Sprint: Sparse-Dense Residual Fusion for Efficient Diffusion Transformers
This addresses the problem of expensive large-scale pretraining for diffusion models, offering an efficient solution for researchers and practitioners, though it is incremental as it builds on existing token dropping and fusion techniques.
The paper tackles the high training cost of Diffusion Transformers (DiTs) by proposing SPRINT, a method that enables aggressive token dropping (up to 75%) to reduce computation while preserving generative quality, achieving 9.8x training savings with comparable FID/FDD on ImageNet-1K 256x256.

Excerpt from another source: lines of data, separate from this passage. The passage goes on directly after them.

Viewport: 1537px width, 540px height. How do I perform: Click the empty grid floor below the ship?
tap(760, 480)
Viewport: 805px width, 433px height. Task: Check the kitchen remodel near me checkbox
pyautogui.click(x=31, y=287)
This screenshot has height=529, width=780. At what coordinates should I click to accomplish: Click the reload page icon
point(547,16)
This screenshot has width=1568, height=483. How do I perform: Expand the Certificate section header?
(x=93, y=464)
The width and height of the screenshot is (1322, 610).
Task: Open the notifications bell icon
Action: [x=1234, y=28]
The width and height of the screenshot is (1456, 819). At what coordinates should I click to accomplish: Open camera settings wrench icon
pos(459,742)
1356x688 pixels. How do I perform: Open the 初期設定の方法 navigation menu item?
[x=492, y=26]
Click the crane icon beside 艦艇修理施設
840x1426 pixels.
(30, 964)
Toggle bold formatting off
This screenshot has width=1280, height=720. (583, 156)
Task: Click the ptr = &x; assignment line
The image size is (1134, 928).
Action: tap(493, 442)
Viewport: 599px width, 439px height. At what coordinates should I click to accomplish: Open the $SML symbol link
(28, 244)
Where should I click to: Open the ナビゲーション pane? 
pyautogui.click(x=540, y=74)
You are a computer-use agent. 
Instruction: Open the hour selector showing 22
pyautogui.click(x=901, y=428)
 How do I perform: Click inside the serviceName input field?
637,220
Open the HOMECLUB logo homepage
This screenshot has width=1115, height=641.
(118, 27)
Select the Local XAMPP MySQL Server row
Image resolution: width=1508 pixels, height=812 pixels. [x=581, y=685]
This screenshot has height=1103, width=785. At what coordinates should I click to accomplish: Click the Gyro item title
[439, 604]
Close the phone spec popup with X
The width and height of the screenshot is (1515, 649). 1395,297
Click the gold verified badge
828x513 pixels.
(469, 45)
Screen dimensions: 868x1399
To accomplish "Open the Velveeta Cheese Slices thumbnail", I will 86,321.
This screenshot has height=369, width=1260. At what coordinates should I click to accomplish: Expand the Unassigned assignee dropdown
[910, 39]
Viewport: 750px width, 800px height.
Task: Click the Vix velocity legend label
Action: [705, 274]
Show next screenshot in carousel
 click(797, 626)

Diffusion Transformers (DiTs) deliver state-of-the-art generative performance but their quadratic training cost with sequence length makes large-scale pretraining prohibitively expensive. Token dropping can reduce training cost, yet naïve strategies degrade representations, and existing methods are either parameter-heavy or fail at high drop ratios. We present SPRINT, Sparse--Dense Residual Fusion for Efficient Diffusion Transformers, a simple method that enables aggressive token dropping (up to 75%) while preserving quality. SPRINT leverages the complementary roles of shallow and deep layers: early layers process all tokens to capture local detail, deeper layers operate on a sparse subset to cut computation, and their outputs are fused through residual connections. Training follows a two-stage schedule: long masked pre-training for efficiency followed by short full-token fine-tuning to close the train--inference gap. On ImageNet-1K 256x256, SPRINT achieves 9.8x training savings with comparable FID/FDD, and at inference, its Path-Drop Guidance (PDG) nearly halves FLOPs while improving quality. These results establish SPRINT as a simple, effective, and general solution for efficient DiT training.